Undesignated Preferred Stock. Our certificate of incorporation provides for 5,000,000 authorized shares of preferred stock. The existence of authorized but unissued shares of preferred stock may enable our board of directors to render more difficult or to discourage an attempt to obtain control of us by means of a merger, tender offer, proxy contest or otherwise. For example, if in the due exercise of its fiduciary obligations, our board of directors were to determine that a takeover proposal is not in the best interests of our stockholders, our board of directors could cause shares of preferred stock to be issued without stockholder approval in one or more private offerings or other transactions that might dilute the voting or other rights of the proposed acquirer or insurgent stockholder or stockholder group. In this regard, our certificate of incorporation grants our board of directors broad power to establish the rights and preferences of authorized and unissued shares of preferred stock. The issuance of shares of preferred stock could decrease the amount of earnings and assets available for distribution to holders of shares of common stock. The issuance may also adversely affect the rights and powers, including voting rights, of these holders and may have the effect of delaying, deterring or preventing a change in control of us.

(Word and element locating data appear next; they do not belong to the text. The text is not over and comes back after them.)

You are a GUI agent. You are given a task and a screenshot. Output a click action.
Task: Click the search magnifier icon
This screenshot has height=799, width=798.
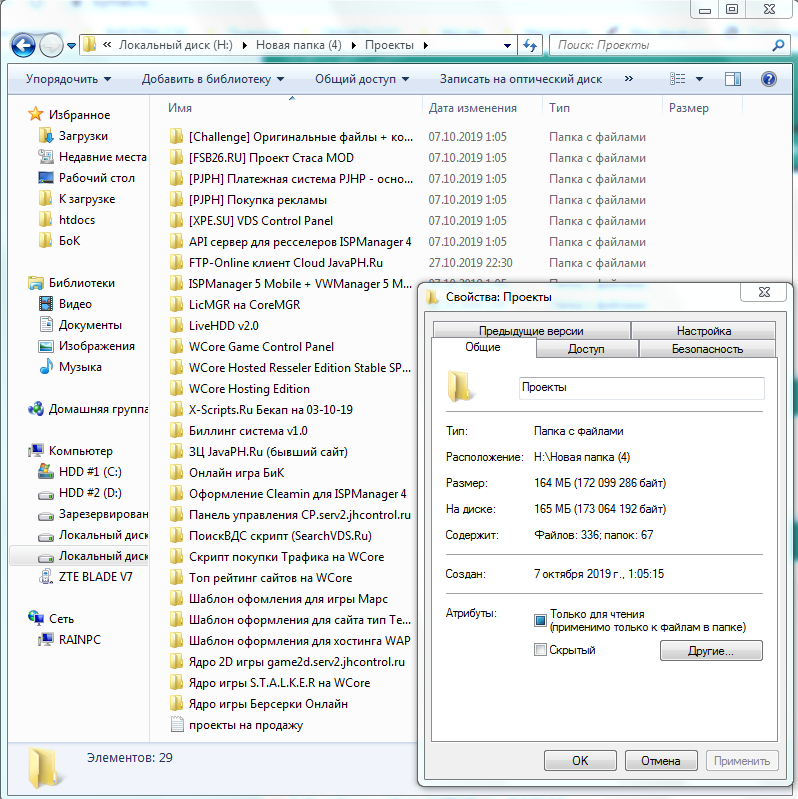coord(778,45)
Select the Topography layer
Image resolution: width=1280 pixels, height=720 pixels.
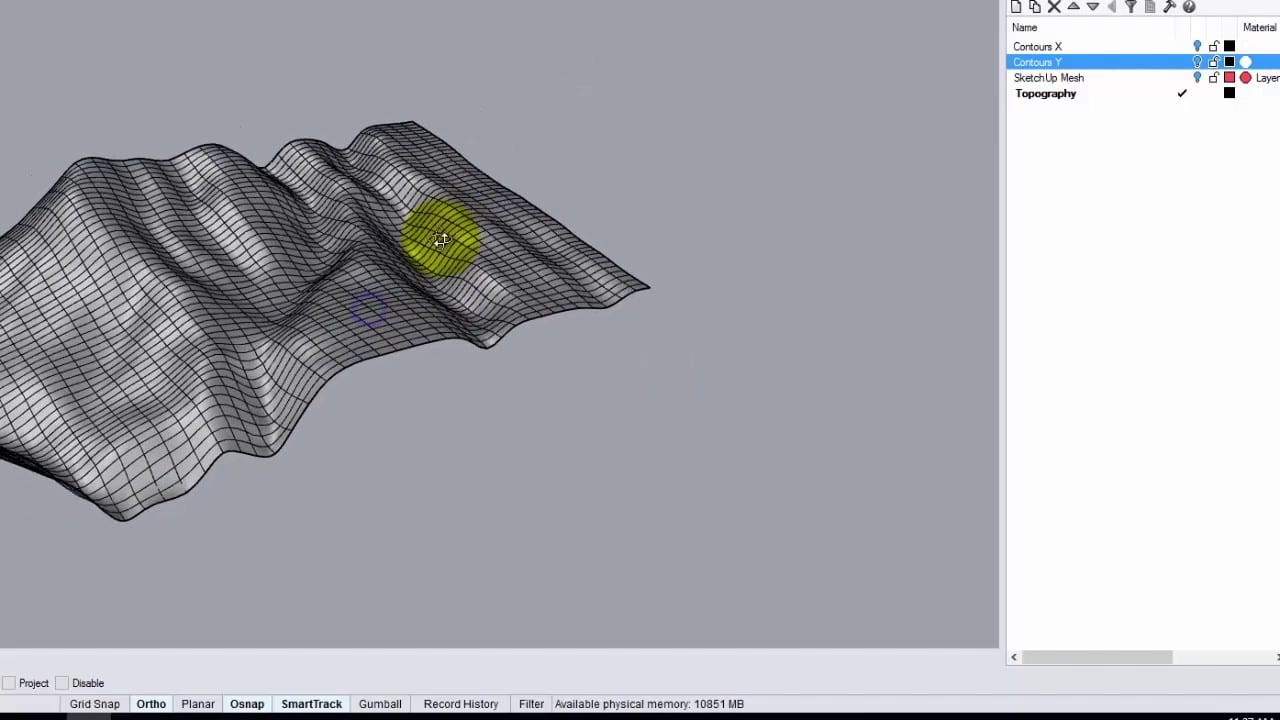click(1046, 94)
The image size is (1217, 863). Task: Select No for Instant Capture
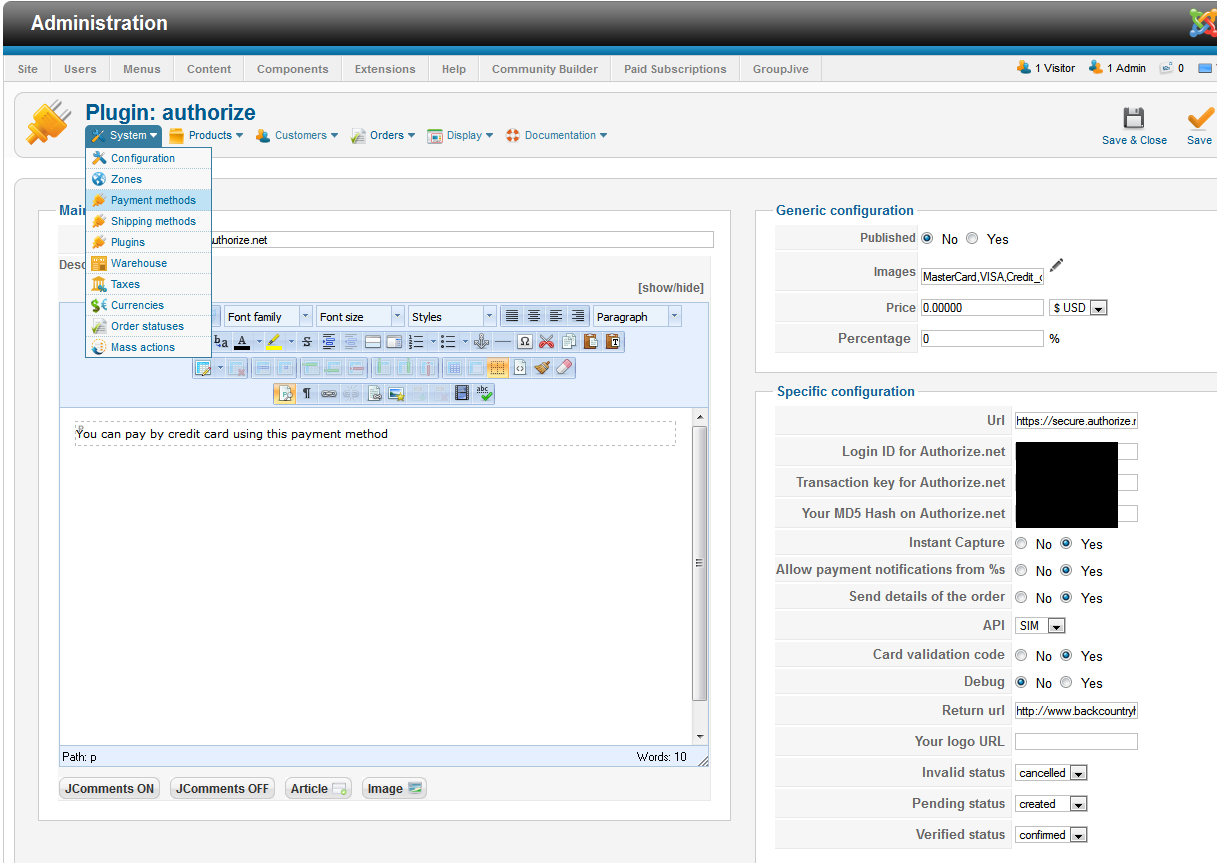point(1021,544)
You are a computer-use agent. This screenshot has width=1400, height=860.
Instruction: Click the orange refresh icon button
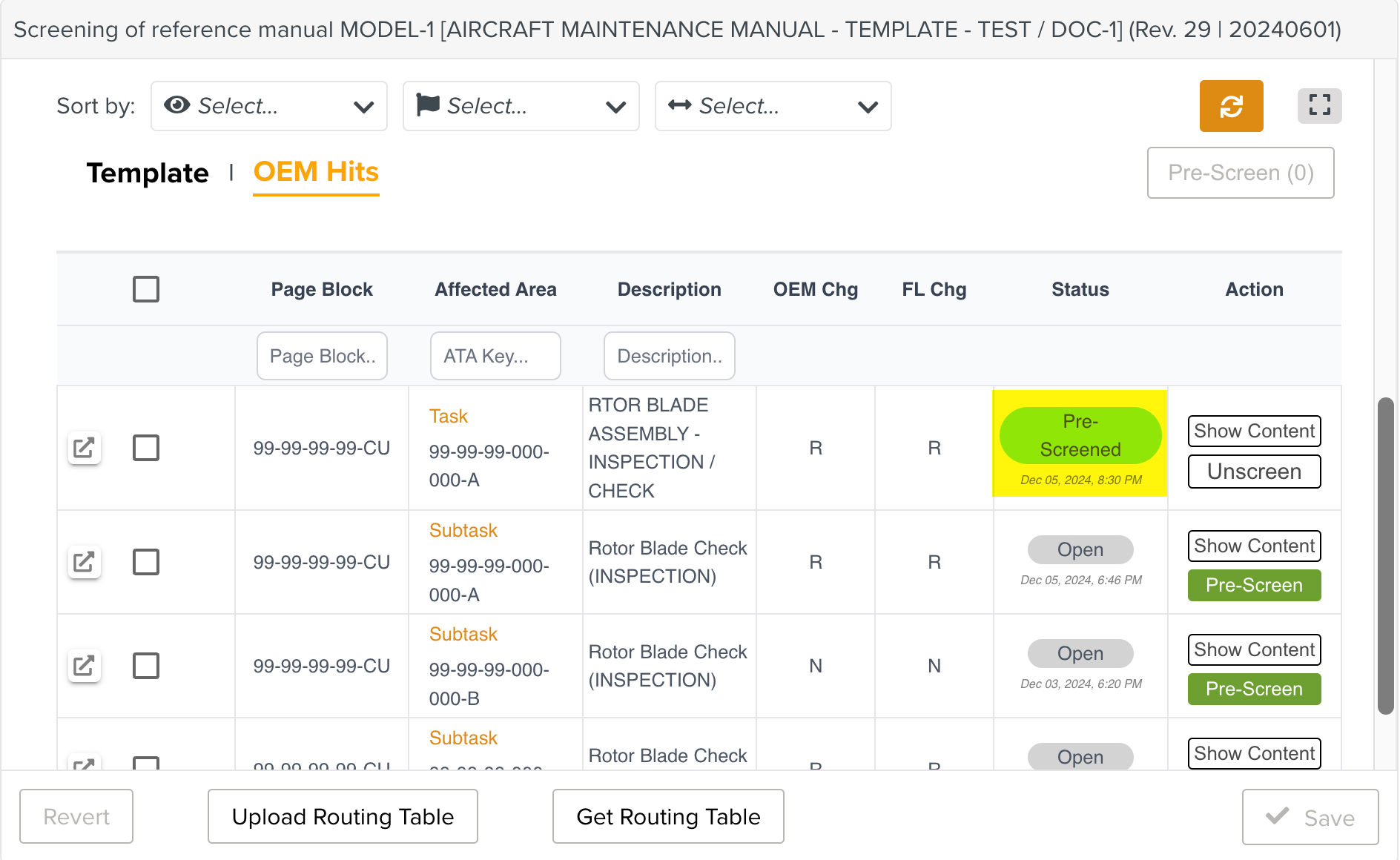pyautogui.click(x=1231, y=106)
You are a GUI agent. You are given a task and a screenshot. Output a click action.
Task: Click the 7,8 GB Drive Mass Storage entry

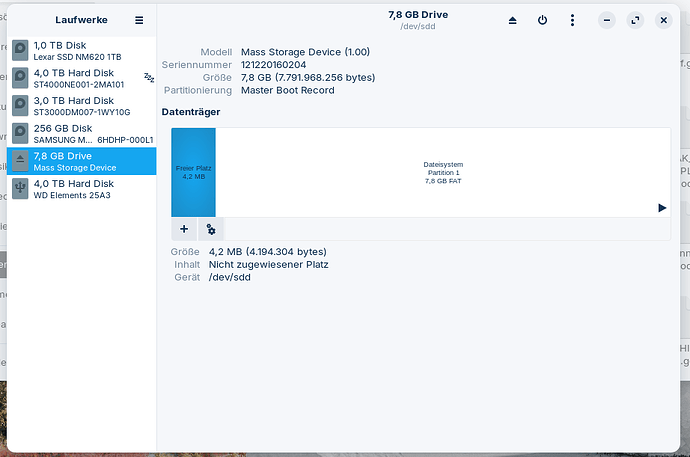[80, 161]

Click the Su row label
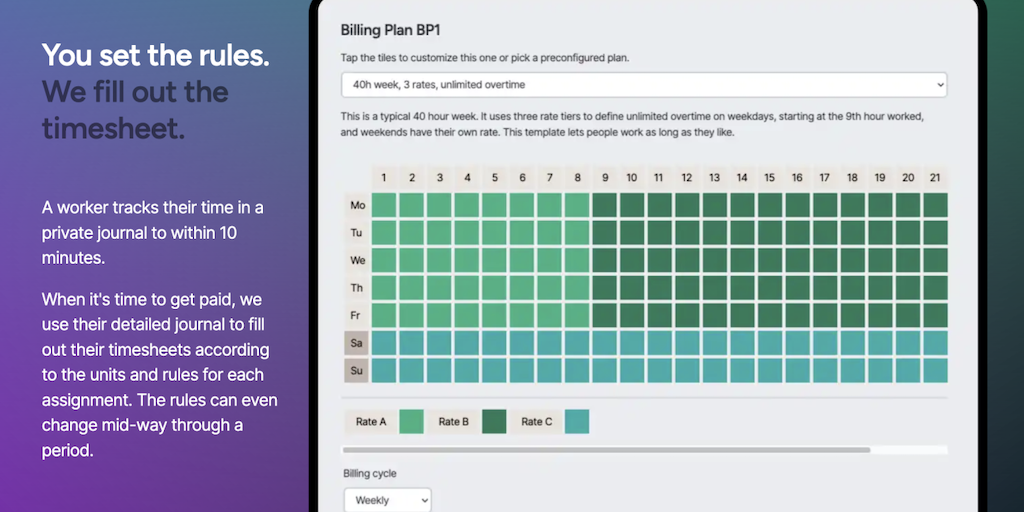pyautogui.click(x=357, y=371)
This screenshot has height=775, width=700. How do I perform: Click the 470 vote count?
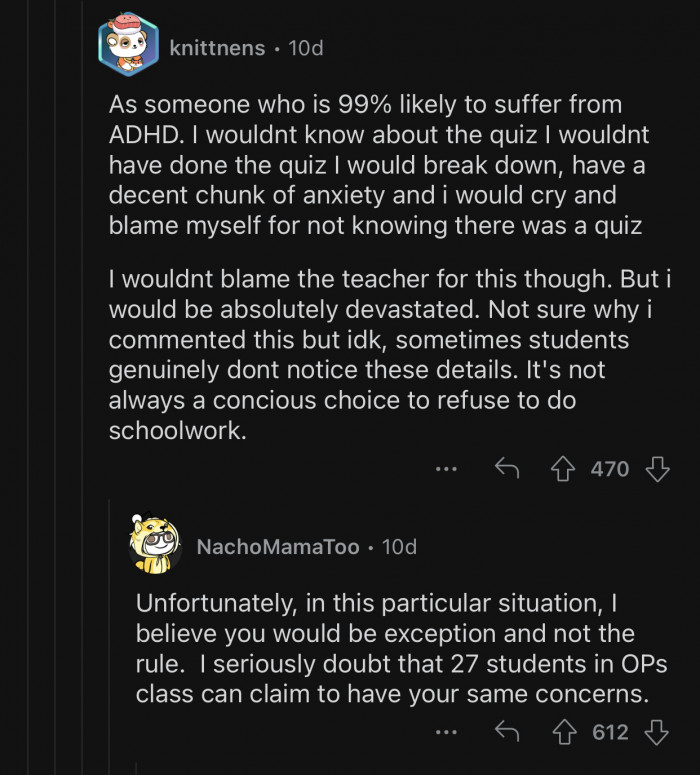point(609,468)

Section 203 of the Delaware General Corporation Law. We are subject to the provisions of Section 203 of the Delaware General Corporation Law. In general, Section 203 prohibits a publicly held Delaware corporation from engaging in a “business combination” with an “interested stockholder” (any entity or person beneficially owning 15% or more of the outstanding voting stock) for a three-year period following the time that this stockholder becomes an interested stockholder, unless the business combination satisfies one of the following conditions:
•before the stockholder became interested, our board of directors approved either the business combination or the transaction which resulted in the stockholder becoming an interested stockholder;
•upon consummation of the transaction which resulted in the stockholder becoming an interested stockholder, the interested stockholder owned at least 85% of the voting stock of the corporation outstanding at the time the transaction commenced, excluding for purposes of determining the voting stock outstanding, shares owned by persons who are directors and also officers, and employee stock plans, in some instances, but not the outstanding voting stock owned by the interested stockholder; or
•at or after the time the stockholder became interested, the business combination was approved by our board of directors and authorized at an annual or special meeting of the stockholders by the affirmative vote of at least two-thirds of the outstanding voting stock which is not owned by the interested stockholder.
Section 203 defines a business combination to include:
•any merger or consolidation involving the corporation and the interested stockholder;
•any sale, transfer, lease, pledge or other disposition involving the interested stockholder of 10% or more of the assets of the corporation;
•subject to exceptions, any transaction that results in the issuance of transfer by the corporation of any stock of the corporation to the interested stockholder;
•subject to exceptions, any transaction involving the corporation that has the effect of increasing the proportionate share of the stock of any class or series of the corporation beneficially owned by the interested stockholder; and
•the receipt by the interested stockholder of the benefit of any loans, advances, guarantees, pledges or other financial benefits provided by or through the corporation.
Our common stock is listed on The Nasdaq Global Select Market under the symbol “VRNS.”